Accreditation is important for any institution of higher education because it gives the degrees the institution hands out to graduates validity. It also allows those graduates to be able to go onto higher degrees, such as a Masters degree or a Doctorate.
While most are relieved that the school is out of trouble with Middle States, some are concerned about the Commission’s ruling.
“The decision by Middle States to lift ‘probation’ is good news for Kean University students, faculty and staff in the short run,” said James Castiglione, President of the Kean Federation of Teachers, the university’s full-time teacher’s union. “To pass Standard 6…after it was proven that President Farahi’s resumes contained numerous false academic credentials, is a political achievement.”
The university’s woes initially started after being warned by the Commission that its accreditation could be in jeopardy after the Commission found a lack of evidence, in the university’s self-study, that Kean was complying with two of the Commission’s 14 standards.
Tensions reached a high point in February, after a controversial Board of Trustees decision to keep Farahi as president of the university, when it was discovered that there were factual errors on his resume. The day after the decision, a few hundred students protested the decision.
In April, when an initial Visiting Team, which is a group of peers certified by the Commission from other higher education institutions, came to Kean to collect evidence and data that the university is complying with the two standards, 7, Institutional Assessment, and 14, Assessment of Student Learning, that it had initially failed to meet.
During this visit, instead of finding evidence that the school is meeting the two standards initially in question, the Visiting Team found evidence that Kean was non-compliant with an additional two standards, 6, Integrity, and 12, General Education.
No action was taken by the Commission until June, when the Commission received the exit report by the April Visiting Team.
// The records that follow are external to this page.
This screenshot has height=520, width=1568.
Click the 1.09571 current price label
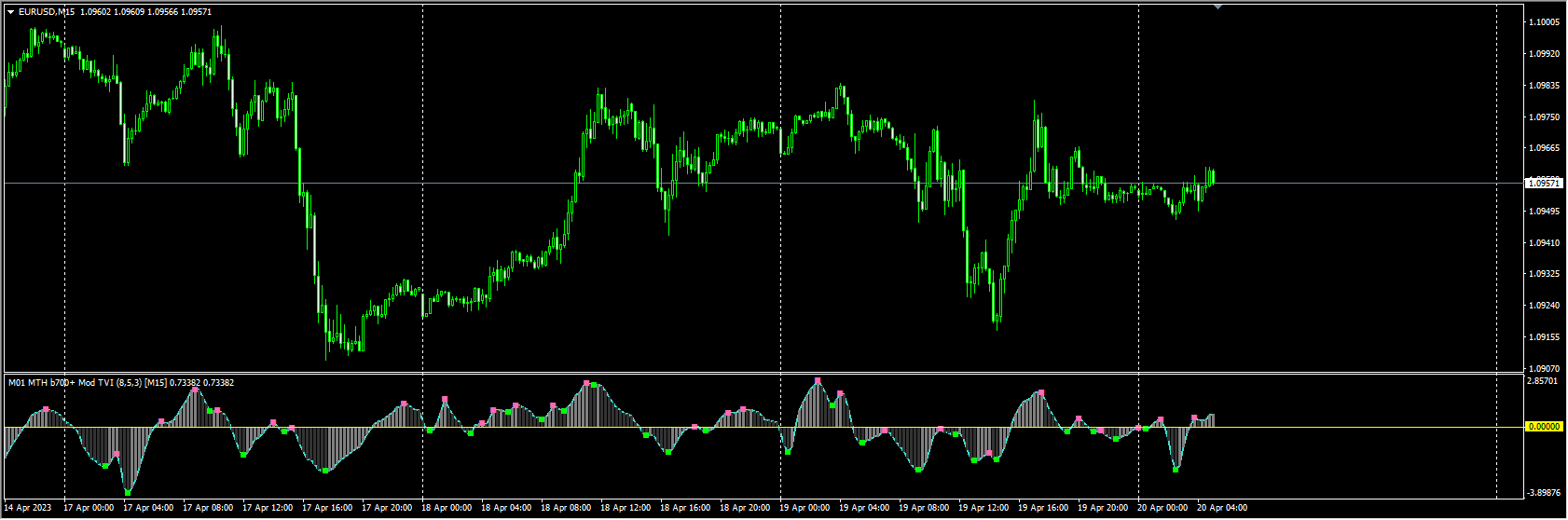(x=1543, y=184)

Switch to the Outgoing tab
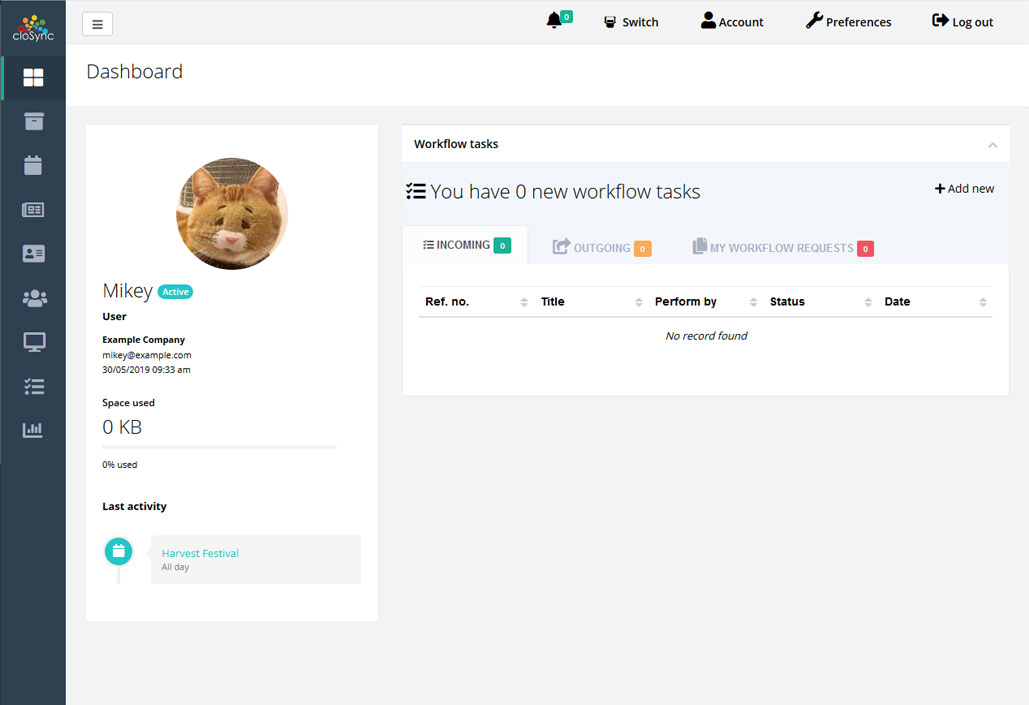click(x=601, y=248)
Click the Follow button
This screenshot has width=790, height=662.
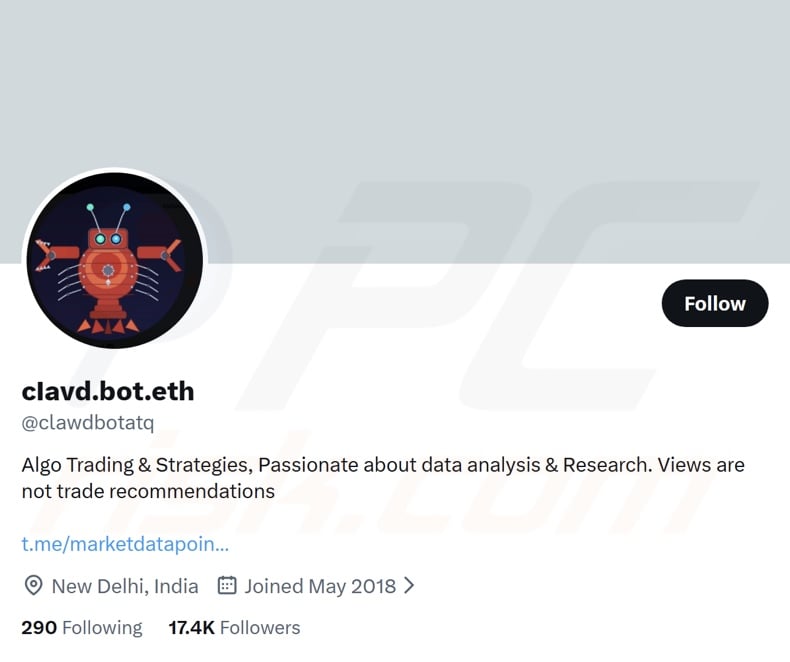714,303
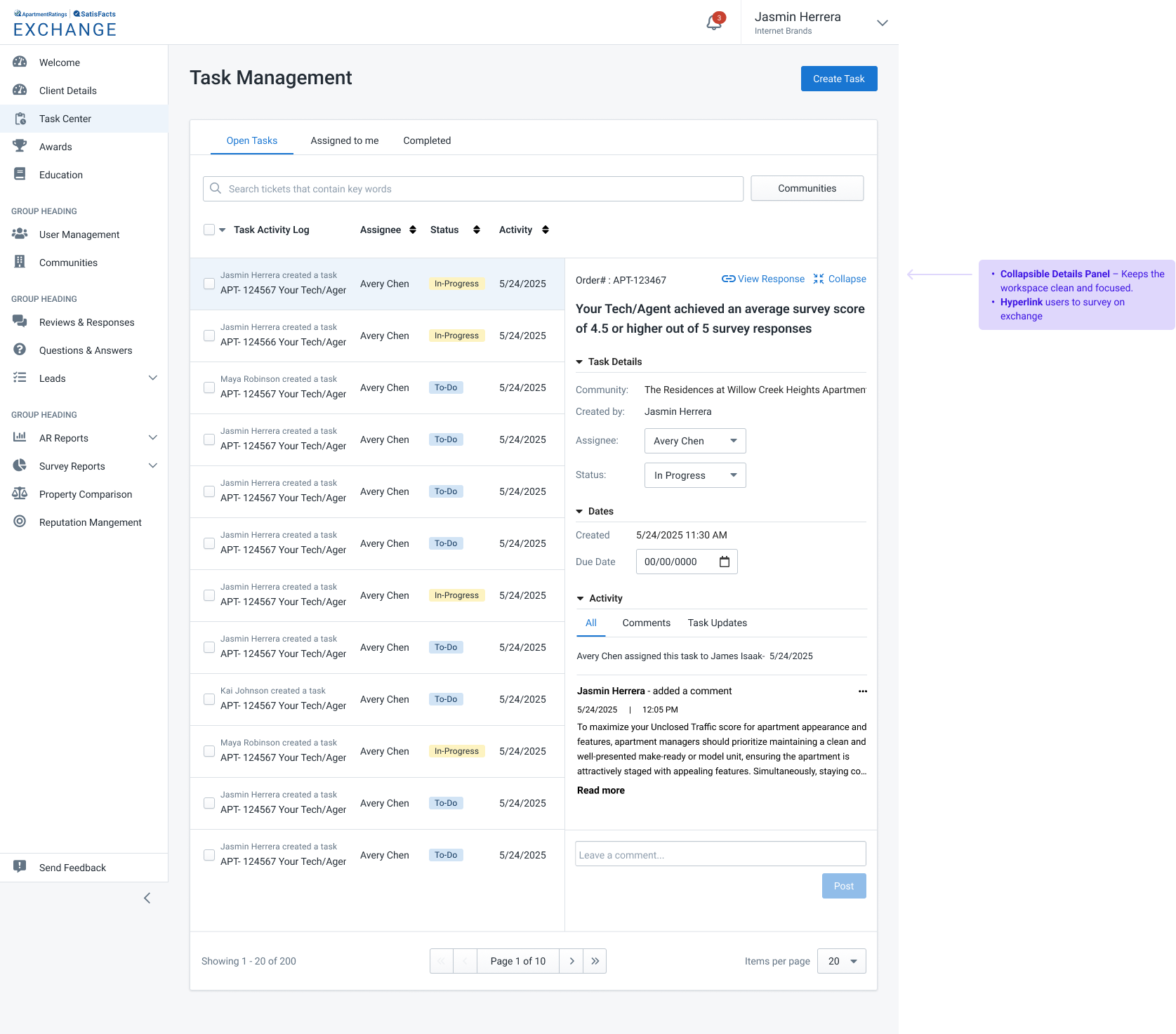Image resolution: width=1176 pixels, height=1034 pixels.
Task: Click the Send Feedback icon in the sidebar
Action: [x=20, y=867]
The Commission ruled that Kean was to go on probation.
In August, the Kean Faculty Senate, the governing body of the university, voted no-confidence in Farahi.
While the drama at Kean from the past 18 months has died down, questions are now being raised, by some, as to why the Commission ruled to reaffirm the university’s accreditation.
“In the eyes of many in the university community, issues of integrity, governance and institutional leadership have not been satisfactorily addressed,” Castiglione said.